=== DATASET ROWS ===
------------------------------------------------

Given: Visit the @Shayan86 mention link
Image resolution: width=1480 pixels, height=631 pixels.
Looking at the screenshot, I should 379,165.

------------------------------------------------

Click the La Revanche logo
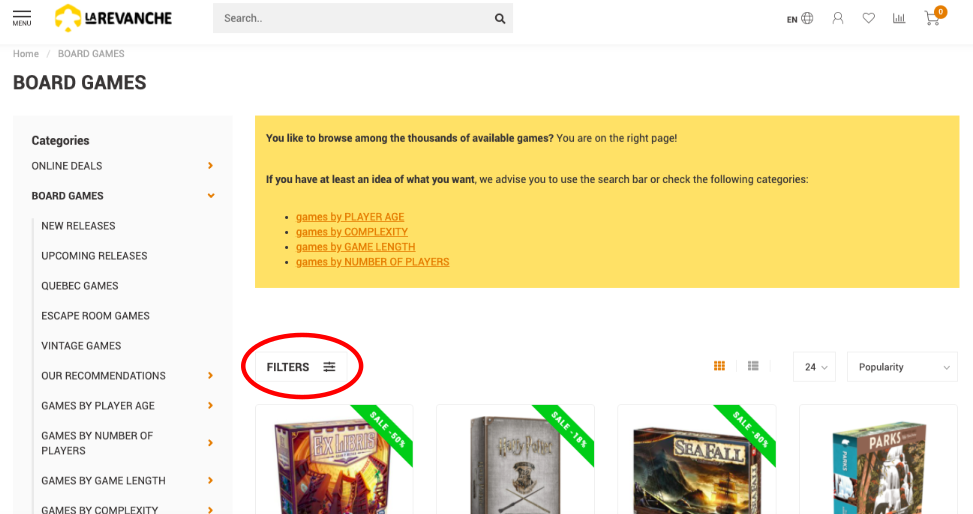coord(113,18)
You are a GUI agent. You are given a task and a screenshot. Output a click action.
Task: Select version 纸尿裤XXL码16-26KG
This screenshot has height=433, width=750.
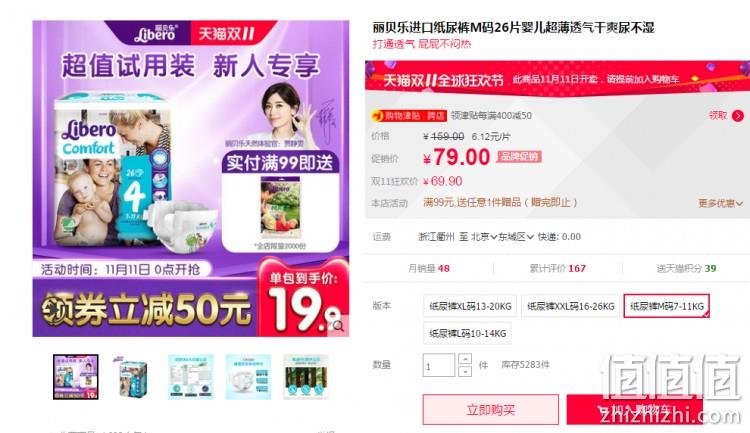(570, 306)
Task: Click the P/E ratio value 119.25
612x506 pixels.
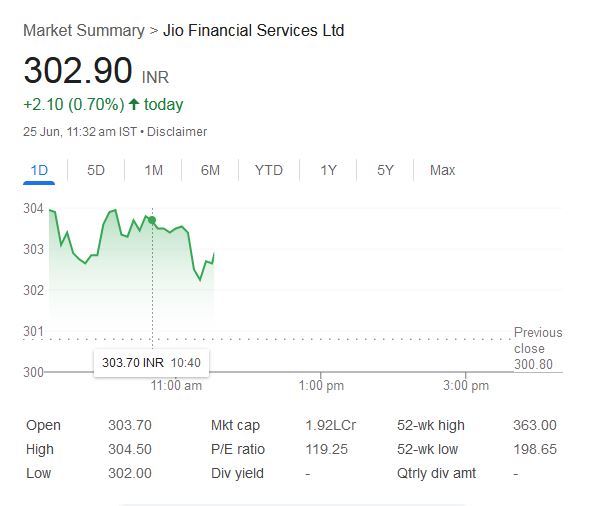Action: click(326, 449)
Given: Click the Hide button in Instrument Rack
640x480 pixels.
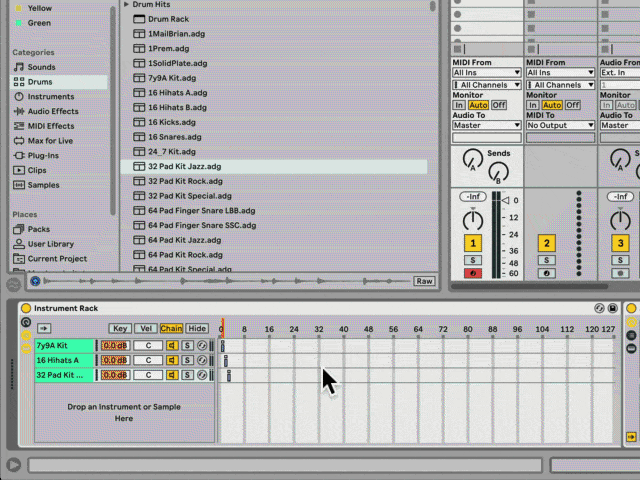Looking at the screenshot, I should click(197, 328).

------------------------------------------------

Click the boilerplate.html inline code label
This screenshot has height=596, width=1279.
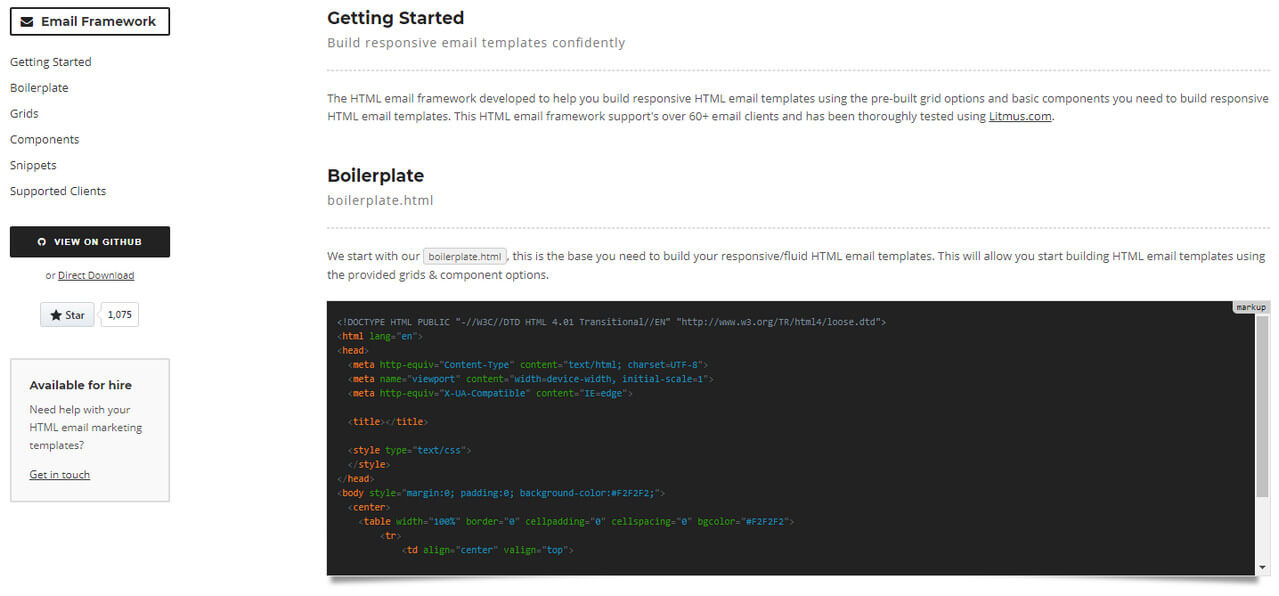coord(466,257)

------------------------------------------------

Reproduce the listing starting with the line that contains "Click the La Revanche logo" and going on through the line that contains "Looking at the screenshot, I should click(197, 328).", changing "Hide button" to "Show button" and leaving everything else unchanged. Omit the pictures from your answer.

=== PROBLEM SOLUTION ===
Click the La Revanche logo
coord(113,18)
You are a GUI agent. You are given a task and a screenshot. Output a click action.
Task: Select version 纸尿裤XXL码16-26KG
This screenshot has height=433, width=750.
(570, 306)
Task: Click the P/E ratio value 119.25
612x506 pixels.
Action: click(326, 449)
Given: Click the Show button in Instrument Rack
640x480 pixels.
Looking at the screenshot, I should click(197, 328).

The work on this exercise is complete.